Quienes lo practican hablan de un cambio radical en sus vidas. Las claves de este boom.

 
En pocos años, el running se convirtió en la actividad física más elegida por aquellos que quisieron darle un cambio radical a su cuerpo y espíritu. Y lo sorprendente es que no sólo abarca a los jóvenes más efervescentes, sino que el auge reside, en mayor medida, en las personas entre 30 y 50 años. Y tal boom se explica en las más de cien competencias amateurs que hubo sólo el año último, donde más de cuatrocientos mil corredores participaron en Buenos Aires. También hay que sumarle ciudades neurálgicas como Mendoza, Rosario, Neuquén y Córdoba. A su vez revistas especializadas, libros, webs con personal trainers online y hasta programas de televisión surgieron de tal fanatismo. En pleno 2013, ya se puede hablar de un estilo de vida, de una cultura que tiene como eje la regeneración del ser humano y de una nueva y alternativa terapia que reside en el cincelamiento corporal y mental.

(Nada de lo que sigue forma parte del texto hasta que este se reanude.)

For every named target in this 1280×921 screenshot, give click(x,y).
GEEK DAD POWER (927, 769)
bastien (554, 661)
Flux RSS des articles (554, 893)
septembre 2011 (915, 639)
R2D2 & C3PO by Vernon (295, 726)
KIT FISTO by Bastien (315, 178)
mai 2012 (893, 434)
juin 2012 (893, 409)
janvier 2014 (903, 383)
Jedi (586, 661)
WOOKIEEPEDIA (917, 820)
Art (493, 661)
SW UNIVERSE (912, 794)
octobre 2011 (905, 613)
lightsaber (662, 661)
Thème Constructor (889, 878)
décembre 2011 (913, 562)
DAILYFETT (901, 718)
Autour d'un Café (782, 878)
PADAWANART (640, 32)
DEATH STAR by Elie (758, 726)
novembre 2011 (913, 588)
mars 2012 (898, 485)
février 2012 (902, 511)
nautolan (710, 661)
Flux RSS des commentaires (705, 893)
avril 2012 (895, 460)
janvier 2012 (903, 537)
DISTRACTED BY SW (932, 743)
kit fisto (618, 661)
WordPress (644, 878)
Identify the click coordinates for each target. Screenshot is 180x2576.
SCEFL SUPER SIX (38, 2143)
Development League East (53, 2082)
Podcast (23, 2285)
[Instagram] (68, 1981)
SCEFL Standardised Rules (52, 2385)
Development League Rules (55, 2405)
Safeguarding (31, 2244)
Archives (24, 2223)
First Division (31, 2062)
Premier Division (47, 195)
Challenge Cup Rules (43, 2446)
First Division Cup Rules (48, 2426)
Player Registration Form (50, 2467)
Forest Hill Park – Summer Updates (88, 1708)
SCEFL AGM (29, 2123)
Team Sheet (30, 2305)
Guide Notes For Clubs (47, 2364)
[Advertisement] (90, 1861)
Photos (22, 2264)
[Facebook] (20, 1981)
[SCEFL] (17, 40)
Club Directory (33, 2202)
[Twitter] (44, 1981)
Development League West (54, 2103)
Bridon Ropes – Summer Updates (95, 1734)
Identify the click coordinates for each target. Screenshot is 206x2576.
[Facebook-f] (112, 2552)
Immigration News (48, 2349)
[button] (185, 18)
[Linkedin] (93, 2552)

Daniel Tangona, uno de los personal trainers más reconocidos del país, explica por qué el running se convirtió en una tendencia en poco tiempo: “Es uno de los deportes más completos y divertidos. Mejora el sistema cardiovascular y pulmonar, mantiene útiles los tejidos musculares, asegura una buena lubricación en las articulaciones, regula el apetito, facilita la digestión, aumenta la calidad del descanso gracias a la necesidad física postesfuerzo, combate la celulitis y ayuda a prevenir la osteoporosis. Es una disciplina multifacética que mejora todo, incluso el ánimo”.

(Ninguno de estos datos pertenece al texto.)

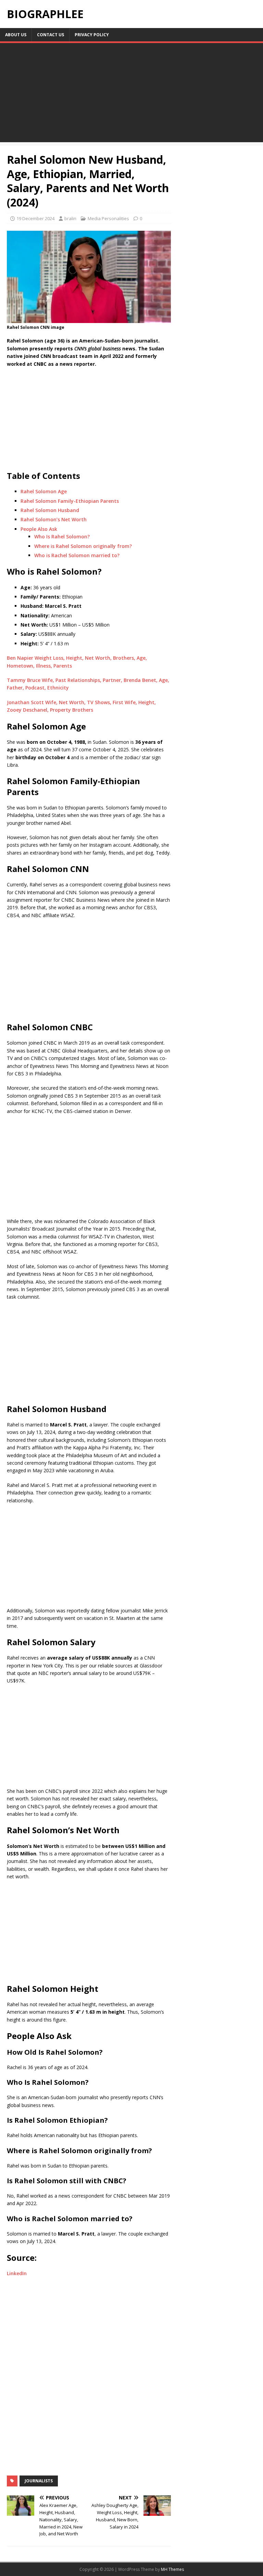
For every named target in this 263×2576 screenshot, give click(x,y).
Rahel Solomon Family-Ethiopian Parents (70, 501)
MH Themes (172, 2569)
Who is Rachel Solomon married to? (77, 555)
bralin (70, 218)
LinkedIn (17, 2273)
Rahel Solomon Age (44, 491)
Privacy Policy (92, 35)
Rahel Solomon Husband (50, 510)
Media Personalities (108, 218)
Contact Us (50, 35)
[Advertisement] (131, 94)
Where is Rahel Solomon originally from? (83, 546)
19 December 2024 (35, 218)
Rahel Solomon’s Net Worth (54, 519)
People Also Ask (39, 529)
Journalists (39, 2481)
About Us (15, 35)
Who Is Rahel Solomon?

Pero toda práctica deportiva tiene sus no tan secretos, y aquí vuelve a emerger la figura de
Daniel Tangona: “La primera hora de la mañana y la última de la tarde son las mejores para correr. Y siempre con ropa adecuada para aliviar el calor y evitar que terminemos corriendo empapados en sudor. Por descontado, la protección solar debe formar parte de nuestro kit si el sol brilla en el cielo. Pero la clave reside en la hidratación. Ya sea verano o invierno, debido a la gran cantidad de líquido que se pierde, tenemos que termorregularnos. Antes, durante y después es fundamental. Es recomendable llevar con nosotros una botella llena de líquido que bien puede ser una bebida isotónica o agua. Nos ayudará a reponer los minerales que eliminamos a través del sudor y así conseguir un perfecto equilibrio orgánico sin correr riesgos”.